With regard to the conceptual framework, Salga proposed that the 1998 White Paper on Local Government be completely revised, as it was silent on how a situation such as the one local government currently found itself in (where the amount of money required in transfers to make it financially sustainable was simply not available) had to be addressed. Salga was of the view that things had changed significantly during the previous 20 years and that certain assumptions underlying the White Paper were no longer accurate. These included the following:

  • Actual own revenue potential fell far short of what was assumed in the White Paper. Empirical evidence showed an approximate R50 billion shortfall in the current financial year.
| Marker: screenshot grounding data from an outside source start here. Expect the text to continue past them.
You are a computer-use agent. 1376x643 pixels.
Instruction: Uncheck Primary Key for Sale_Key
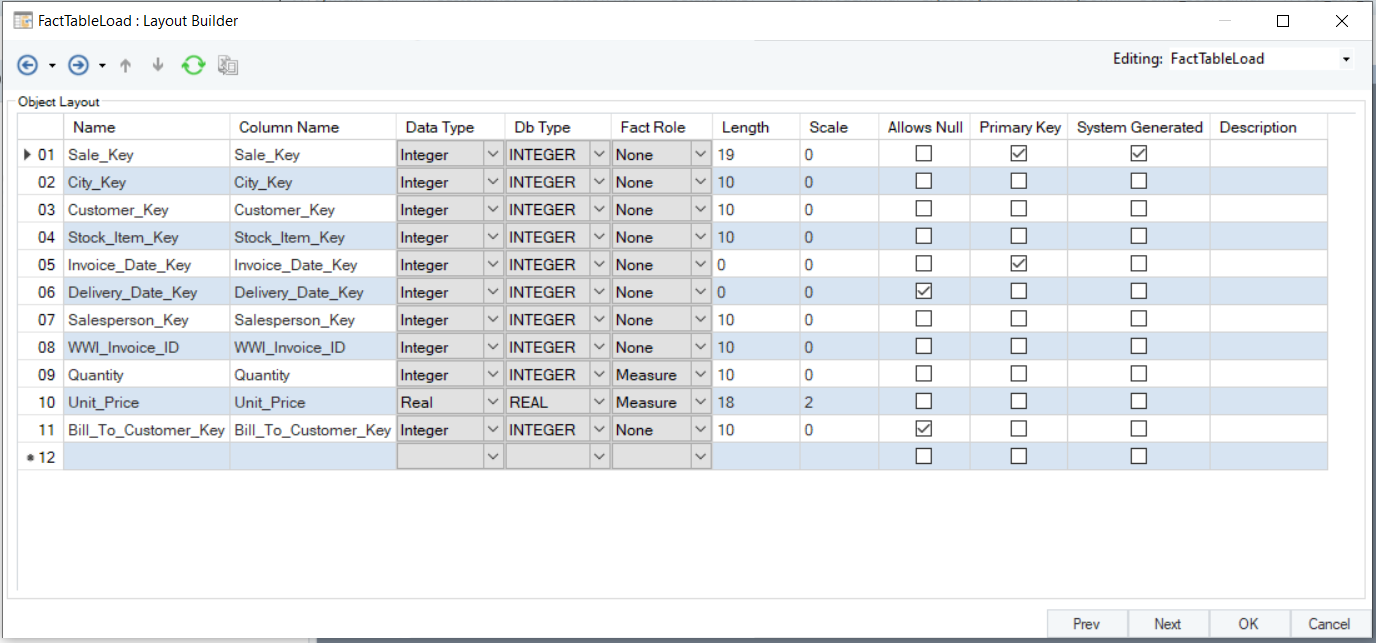pyautogui.click(x=1018, y=154)
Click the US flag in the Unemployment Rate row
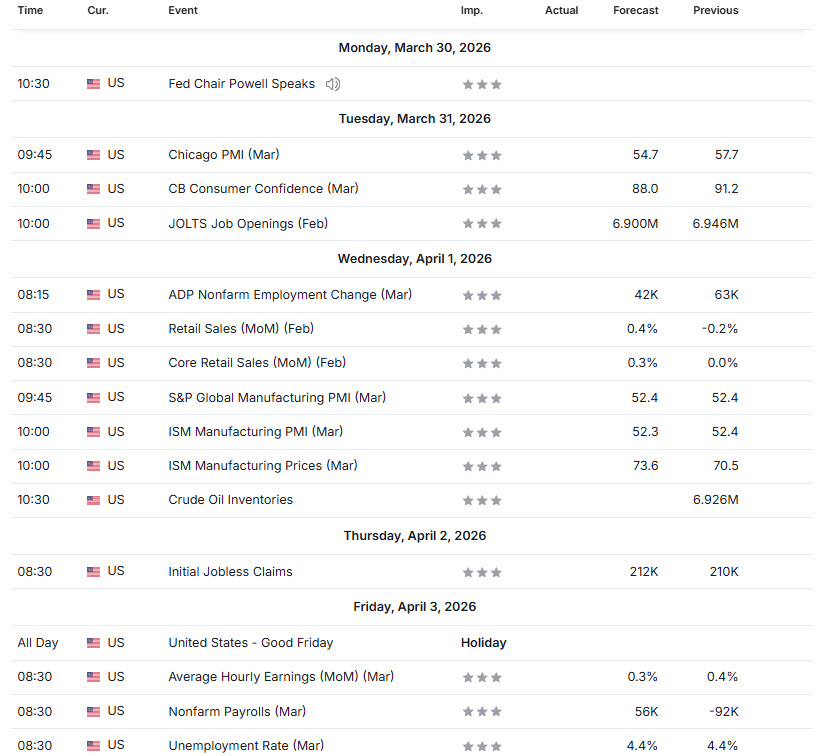The height and width of the screenshot is (756, 820). tap(93, 745)
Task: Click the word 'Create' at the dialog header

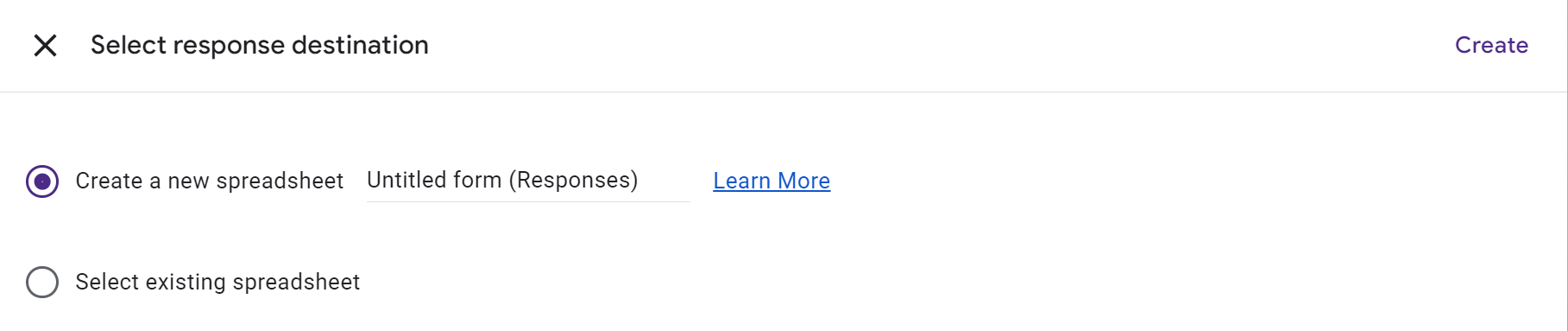Action: click(1491, 45)
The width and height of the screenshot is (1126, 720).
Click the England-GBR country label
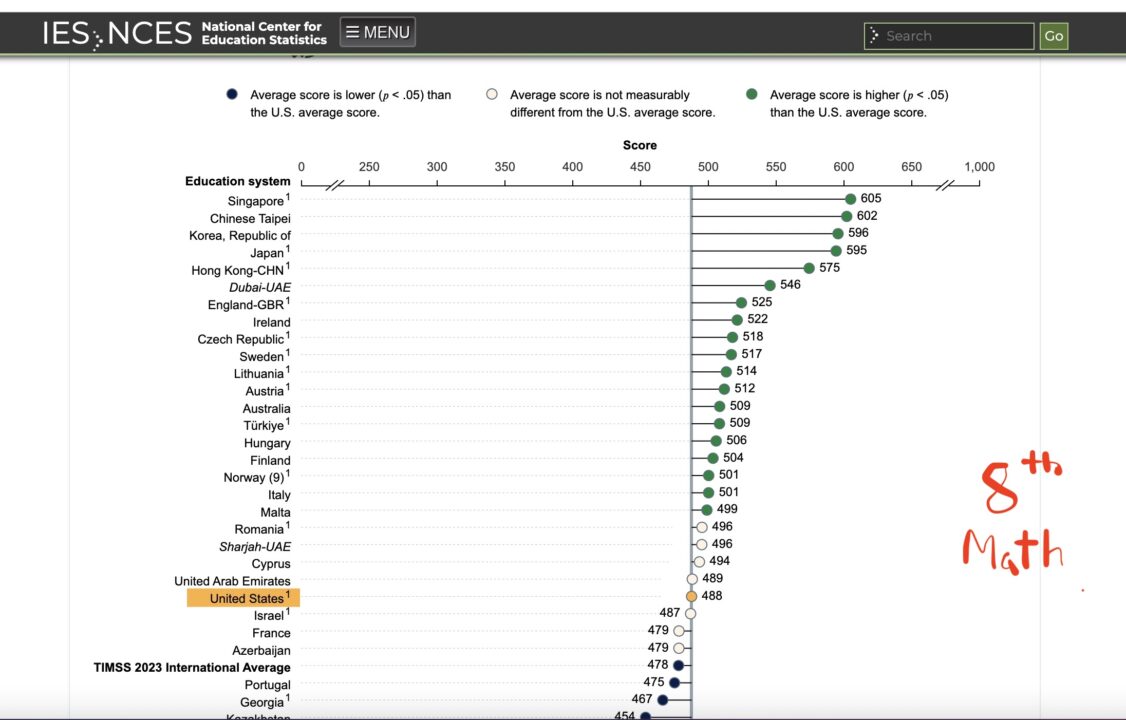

  • White Paper assumptions about revenue collection from the on-selling of bulk services had proven to be incorrect. The targeted amount to be collected from the sale of electricity turned out to be an impossible one, through Eskom’s own strategy since 1998. Bulk service costs had increased rapidly and exceeded inflation, while levying and collecting accounts on traditional authority land had proven to be extremely challenging. Lack of maintenance (including by national departments) meant that distribution losses continued to increase, to the extent that some municipalities could never make a profit on the sale of water.
  • White Paper assumptions about the ability of local government to access alternative funding options (including the municipal debt market) and alternative service delivery options had not materialised due, in part, to over-zealous regulation.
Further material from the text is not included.